Newton released his latest album, Hit the Ground Running, this year. “This one feels like it’s landed in a spot I’ve been trying to find for a while, especially production wise.” He recalls how on his previous albums, certain sections of his fan-base berated him for either having too much or too little ‘stuff’. However, with this album, he now feels he’s “found [his] recorded sound.”

He mentions that “this album has a little bit of most things. The heftier, more layered stuff, but also the more stripped back stuff.” Speaking about the themes on Hit the Ground Running, he tells me that its strength lies in the fact it was written over a couple of years. “Some of the albums that were written a lot quicker, they were all about the same feeling; this one covers everything.”

This is perhaps because this is the first album he released on his own label, Battenberg Records, started with his sister. I ask him about the experience of setting up a label and how his production process varies as a result. “It was never [judged by the record label]. No-one was like… ‘Can you do it more like this?’”

He explains that his preceding album, Human Love, was made with the eventually unfulfilled promise of radio play. “It was leaning in a direction that it never really got to take advantage of. It was designed for radio. But then it just didn’t get play-listed. It was after that, I thought… I’m not playing these games. I’m gonna do whatever the fuck I want.”

He expresses that once he was free of the shackles of making a record for anyone else but himself, “anything you make, you’re going to be proud of it. You made no compromises… you just make something you really like, and it’s great!” I’m keen to agree — Hit the Ground Running is, in my opinion, his most soulful album to date, and you can tell he had as much fun making it as I do listening to it — something that carried over into his exquisite live performance in the RNCM concert hall. It’s not just me that agrees. “It’s by far the best reaction I’ve had from the hardcore fanbase, pretty much ever.”

Newton Faulkner performs at RNCM. Photo: Callum Lunn

I follow on from that, asking him if he thinks that the complete upheaval of music culture towards the internet and less dependence on big labels and physical access to media meant he could start his label and get his music out there more easily. He disagrees, stating  “I’ve spent years building a loyal fanbase that I really tap into, and communicate with, through all these new media; but without the fanbase I wouldn’t have been able to release my own record… If you’re a new artist […] it’s possible, but you’d need an incredibly solid team.”
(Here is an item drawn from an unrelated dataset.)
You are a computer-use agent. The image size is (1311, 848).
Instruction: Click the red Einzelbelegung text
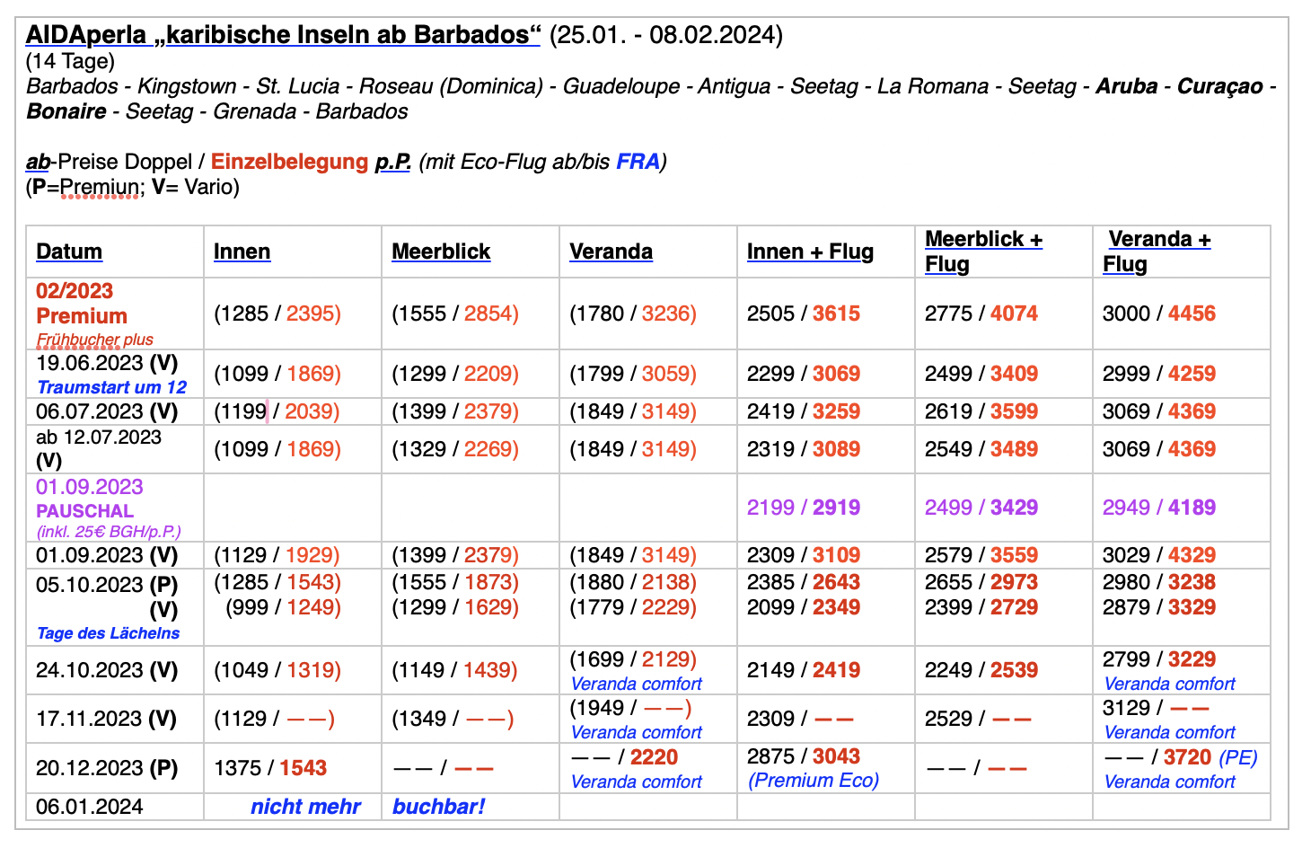(x=289, y=162)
Speaking of loyal fans, Newton issues a wristband to the first 50 fans into the gig which grants them access to a special meet-and-greet event after the show. He explains the motivation behind it. “It means I can actually meet the fans. A lot of these gigs are too big to come straight out. I’ve met people out by the bus […] but they are out in the cold, and I don’t like doing that to people… And it favours the most eager fans — some people have been here since two in the afternoon.” He thinks that the experience is much more genuine than “a hasty sign and a photo.”
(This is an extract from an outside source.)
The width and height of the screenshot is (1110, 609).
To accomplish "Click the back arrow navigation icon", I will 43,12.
Newton is no stranger to festivals having played dozens in his time, and I talk to him for a little while about those. “It’s the people that make the festival, and the British are really good at it. We have a kind of attitude that I haven’t seen anywhere else. It’s the hunger to have a great time in the face of rain, or whatever. To just work around stuff.”

At this point, Newton’s tour manager gives us a warning, and I wrap the interview up. I wasn’t really sure what to expect going into the interview, but it was an absolute pleasure meeting and chatting with Newton, and it’s evident in everything that he says that he has a real passion for what he does — and that shines through in his expert guitar work, witty stage banter, and the passion he shows for meeting and interacting with his fans.